Hundreds of people have gathered around the country to remember their relatives, friends and colleagues who were killed while working in the police force.
Today marks Police Remembrance Day, an occasion which pays tribute to the 29 police officers who have been killed on duty since the New Zealand Police force was established in 1886.
Commemoration ceremonies were held across the country, with the Royal New Zealand Police College in Porirua hosting the biggest.
Police commissioner Mike Bush told those at the ceremony that this year was the first to commemorate 38 police staff who have died as a result of their duties, including by illnesses or accidents.
"It's been our wish for some time to also formally remember other employees who died as a direct result of their police duties," he said.
"We needed to find a way to honour those who lost their lives in crashes, accidents, explosions, by drowning or from illnesses contracted while carrying out their police duties.
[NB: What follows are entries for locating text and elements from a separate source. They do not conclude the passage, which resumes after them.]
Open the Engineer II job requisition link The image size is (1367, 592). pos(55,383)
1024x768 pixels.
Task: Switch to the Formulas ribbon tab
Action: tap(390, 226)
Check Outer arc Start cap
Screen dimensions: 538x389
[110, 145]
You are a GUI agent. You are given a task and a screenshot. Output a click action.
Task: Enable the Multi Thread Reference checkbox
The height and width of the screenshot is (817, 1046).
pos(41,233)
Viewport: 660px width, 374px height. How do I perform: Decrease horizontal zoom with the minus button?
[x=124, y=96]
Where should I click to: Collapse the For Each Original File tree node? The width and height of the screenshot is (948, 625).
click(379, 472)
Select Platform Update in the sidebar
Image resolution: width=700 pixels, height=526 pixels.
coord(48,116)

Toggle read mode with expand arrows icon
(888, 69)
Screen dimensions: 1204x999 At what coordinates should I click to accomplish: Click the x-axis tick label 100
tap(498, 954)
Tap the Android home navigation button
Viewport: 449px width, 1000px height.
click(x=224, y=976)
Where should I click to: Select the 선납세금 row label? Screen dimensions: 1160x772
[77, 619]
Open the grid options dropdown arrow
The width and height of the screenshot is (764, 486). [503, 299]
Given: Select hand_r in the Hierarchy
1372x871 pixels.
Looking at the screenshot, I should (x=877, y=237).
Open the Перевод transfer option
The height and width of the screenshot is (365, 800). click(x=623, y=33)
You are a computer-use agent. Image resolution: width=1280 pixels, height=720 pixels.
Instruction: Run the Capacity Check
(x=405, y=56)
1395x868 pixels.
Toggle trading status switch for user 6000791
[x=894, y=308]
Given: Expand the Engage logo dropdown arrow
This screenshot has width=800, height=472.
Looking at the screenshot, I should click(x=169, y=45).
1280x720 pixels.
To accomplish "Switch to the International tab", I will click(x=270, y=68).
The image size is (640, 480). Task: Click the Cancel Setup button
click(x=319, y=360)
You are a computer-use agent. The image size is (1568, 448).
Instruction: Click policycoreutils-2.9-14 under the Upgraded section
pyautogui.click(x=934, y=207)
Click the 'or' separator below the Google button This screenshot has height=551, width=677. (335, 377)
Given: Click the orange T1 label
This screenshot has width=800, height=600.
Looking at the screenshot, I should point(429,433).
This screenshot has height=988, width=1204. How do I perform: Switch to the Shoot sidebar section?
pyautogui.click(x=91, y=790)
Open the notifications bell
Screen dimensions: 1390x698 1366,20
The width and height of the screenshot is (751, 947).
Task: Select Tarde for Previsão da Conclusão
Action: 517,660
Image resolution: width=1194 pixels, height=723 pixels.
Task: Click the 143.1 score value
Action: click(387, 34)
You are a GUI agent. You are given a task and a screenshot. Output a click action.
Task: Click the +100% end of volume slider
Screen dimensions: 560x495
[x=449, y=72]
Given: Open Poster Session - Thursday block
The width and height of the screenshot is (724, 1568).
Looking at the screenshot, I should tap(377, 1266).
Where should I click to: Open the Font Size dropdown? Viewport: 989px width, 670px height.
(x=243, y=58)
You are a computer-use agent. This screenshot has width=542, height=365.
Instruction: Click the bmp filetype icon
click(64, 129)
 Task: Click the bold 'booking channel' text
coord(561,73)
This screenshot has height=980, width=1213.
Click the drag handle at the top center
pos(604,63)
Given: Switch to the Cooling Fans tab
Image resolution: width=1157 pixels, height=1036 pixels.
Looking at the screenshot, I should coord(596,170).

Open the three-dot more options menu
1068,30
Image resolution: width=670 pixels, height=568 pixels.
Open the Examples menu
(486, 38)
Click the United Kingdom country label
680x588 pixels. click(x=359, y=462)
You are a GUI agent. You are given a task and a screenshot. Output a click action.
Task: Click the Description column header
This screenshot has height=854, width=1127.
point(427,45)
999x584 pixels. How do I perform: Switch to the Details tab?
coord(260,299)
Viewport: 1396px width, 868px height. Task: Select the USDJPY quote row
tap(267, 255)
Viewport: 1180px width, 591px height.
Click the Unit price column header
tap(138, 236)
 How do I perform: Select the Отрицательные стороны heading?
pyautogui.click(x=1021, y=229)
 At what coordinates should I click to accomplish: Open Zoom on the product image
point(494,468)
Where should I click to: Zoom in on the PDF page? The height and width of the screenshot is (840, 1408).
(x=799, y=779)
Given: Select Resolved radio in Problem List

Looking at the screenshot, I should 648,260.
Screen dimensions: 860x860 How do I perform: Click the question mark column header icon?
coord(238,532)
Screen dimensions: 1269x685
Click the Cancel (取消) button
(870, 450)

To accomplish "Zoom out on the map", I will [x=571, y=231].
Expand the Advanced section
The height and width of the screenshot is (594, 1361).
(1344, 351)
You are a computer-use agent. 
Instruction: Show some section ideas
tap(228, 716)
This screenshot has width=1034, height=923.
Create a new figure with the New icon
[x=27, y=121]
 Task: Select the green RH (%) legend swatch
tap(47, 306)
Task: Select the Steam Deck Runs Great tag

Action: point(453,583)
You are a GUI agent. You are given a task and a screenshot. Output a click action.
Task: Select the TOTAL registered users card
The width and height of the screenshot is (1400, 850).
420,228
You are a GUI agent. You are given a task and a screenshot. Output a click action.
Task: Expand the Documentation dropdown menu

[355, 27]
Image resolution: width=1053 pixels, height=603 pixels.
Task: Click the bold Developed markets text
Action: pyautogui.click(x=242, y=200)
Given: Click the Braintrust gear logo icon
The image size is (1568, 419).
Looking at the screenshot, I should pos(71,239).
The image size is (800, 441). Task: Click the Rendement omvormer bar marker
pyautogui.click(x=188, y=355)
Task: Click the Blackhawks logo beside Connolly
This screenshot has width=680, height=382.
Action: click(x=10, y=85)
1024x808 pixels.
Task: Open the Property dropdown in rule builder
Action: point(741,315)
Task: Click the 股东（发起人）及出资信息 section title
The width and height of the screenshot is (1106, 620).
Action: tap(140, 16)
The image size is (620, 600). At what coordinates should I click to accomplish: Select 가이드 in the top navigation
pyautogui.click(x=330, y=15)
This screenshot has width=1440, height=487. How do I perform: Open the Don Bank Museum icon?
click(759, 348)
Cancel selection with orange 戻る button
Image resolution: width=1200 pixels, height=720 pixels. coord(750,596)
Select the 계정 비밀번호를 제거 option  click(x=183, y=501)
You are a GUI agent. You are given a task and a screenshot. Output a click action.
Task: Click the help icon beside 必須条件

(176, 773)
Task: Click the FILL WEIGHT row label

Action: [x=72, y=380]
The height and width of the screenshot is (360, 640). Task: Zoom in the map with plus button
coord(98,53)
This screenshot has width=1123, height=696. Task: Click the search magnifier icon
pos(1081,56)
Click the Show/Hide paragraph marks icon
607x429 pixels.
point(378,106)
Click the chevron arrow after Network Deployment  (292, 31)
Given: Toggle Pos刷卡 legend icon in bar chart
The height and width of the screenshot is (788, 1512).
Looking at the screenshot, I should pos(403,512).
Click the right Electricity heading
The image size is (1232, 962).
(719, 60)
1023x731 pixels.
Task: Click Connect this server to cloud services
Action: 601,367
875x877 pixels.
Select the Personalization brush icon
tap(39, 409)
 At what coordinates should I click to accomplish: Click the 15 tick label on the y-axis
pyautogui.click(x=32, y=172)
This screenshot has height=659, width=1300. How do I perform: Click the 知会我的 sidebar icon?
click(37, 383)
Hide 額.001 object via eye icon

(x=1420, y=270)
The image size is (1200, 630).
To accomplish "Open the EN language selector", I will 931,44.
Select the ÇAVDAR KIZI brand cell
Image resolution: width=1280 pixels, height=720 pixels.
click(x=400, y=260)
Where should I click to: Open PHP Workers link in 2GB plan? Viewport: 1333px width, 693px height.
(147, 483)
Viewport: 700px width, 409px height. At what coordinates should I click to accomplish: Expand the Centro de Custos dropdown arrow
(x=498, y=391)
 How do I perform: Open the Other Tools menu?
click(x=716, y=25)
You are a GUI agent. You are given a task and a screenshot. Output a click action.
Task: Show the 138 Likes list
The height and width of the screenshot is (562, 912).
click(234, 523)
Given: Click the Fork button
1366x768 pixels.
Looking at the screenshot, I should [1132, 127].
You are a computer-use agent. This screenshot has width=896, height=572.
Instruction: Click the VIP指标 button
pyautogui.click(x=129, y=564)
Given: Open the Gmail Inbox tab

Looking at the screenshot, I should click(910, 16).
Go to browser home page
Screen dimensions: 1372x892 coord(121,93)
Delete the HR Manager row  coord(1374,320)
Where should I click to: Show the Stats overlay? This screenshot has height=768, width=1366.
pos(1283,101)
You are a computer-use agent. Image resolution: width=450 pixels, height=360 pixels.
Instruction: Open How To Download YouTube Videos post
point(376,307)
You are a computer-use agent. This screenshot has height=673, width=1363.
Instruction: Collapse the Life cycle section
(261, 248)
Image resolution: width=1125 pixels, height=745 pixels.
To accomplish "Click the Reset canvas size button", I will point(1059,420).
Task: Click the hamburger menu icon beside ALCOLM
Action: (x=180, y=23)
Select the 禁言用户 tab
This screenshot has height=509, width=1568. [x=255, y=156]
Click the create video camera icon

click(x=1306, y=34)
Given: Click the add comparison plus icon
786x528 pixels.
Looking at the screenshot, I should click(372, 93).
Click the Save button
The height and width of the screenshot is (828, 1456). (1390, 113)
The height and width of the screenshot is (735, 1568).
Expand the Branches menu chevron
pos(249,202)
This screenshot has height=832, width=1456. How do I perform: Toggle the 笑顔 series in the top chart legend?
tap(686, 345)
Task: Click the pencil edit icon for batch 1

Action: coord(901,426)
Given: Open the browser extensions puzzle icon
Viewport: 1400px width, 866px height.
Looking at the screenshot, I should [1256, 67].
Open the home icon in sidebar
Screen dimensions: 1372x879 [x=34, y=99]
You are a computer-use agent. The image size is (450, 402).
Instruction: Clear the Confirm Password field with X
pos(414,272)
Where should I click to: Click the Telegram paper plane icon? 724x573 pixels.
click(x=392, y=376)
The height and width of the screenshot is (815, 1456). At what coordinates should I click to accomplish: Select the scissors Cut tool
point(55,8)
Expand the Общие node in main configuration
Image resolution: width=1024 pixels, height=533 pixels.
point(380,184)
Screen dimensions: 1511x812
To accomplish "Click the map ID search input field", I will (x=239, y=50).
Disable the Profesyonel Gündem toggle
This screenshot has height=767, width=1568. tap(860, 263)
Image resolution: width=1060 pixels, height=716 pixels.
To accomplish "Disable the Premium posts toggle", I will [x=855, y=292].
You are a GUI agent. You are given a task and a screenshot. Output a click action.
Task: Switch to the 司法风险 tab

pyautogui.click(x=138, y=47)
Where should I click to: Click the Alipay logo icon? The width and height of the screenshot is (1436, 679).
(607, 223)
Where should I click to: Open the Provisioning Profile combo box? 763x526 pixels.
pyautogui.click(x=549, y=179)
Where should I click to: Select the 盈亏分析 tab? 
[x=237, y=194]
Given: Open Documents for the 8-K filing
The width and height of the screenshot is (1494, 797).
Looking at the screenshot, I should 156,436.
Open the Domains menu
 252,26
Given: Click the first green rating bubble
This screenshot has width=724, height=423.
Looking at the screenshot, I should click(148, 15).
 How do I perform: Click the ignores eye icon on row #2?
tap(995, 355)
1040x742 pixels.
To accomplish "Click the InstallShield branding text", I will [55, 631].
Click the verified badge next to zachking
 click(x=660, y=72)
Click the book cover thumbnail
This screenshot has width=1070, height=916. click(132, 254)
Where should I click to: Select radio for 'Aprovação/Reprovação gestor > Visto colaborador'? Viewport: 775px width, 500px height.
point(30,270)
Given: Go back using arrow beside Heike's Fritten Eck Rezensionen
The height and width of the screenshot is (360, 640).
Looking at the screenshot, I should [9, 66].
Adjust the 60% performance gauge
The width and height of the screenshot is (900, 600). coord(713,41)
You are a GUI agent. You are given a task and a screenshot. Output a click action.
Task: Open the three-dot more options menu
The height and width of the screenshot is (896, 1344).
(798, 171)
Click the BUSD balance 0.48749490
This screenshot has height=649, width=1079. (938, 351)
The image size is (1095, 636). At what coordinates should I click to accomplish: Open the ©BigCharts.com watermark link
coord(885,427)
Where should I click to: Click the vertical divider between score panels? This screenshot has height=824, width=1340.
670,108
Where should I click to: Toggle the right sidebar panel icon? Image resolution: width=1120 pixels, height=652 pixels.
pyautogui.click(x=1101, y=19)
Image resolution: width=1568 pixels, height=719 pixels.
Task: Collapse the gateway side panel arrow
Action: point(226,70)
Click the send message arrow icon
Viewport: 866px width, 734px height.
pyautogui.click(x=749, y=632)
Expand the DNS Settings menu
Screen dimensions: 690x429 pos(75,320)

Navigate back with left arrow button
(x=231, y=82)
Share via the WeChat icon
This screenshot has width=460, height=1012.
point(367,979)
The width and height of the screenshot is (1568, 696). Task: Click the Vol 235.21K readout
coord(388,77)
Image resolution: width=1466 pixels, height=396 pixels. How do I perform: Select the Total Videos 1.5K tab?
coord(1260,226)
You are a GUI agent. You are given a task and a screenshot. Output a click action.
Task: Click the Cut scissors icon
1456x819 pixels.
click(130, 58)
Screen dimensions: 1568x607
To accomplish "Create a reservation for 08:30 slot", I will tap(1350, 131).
Their contribution is part of our history and they need to be formally recognised."
Among those are the crew of the Eagle helicopter which collided with an aircraft over Auckland in 1993, killing all four onboard, and a staff member who died when the CTV building collapsed in the 2011 Canterbury earthquake.
Mr Bush said the day was also an occasion to remember former, retired or serving police officers who died in the past year.
Lisa Mead attended in memory of her late husband, Senior Sergeant Vaughan Mead, who suddenly died of cancer in 2014.
"He'd been in the force for 36 years and he just loved his job and being in the police, so we're here to remember him and we miss him dreadfully," she said.
Her husband, like many police officers, had helped a lot of people over the years but had done so never seeking attention or praise, she said.
"They do it because they love it and they do it because they have strength of character and it's really important to have those people looking after everybody, they just go that extra mile to do that, everyday."
Julie Powell was at the ceremony to remember her friend Sergeant Graeme Wilkes, who served in the force for 37 years before he died last year.
"I think it's important to remember just what the police do for us and how so often they face challenges in the line of duty which can result in the unexpected happening, and they still go out there and do their job," she said.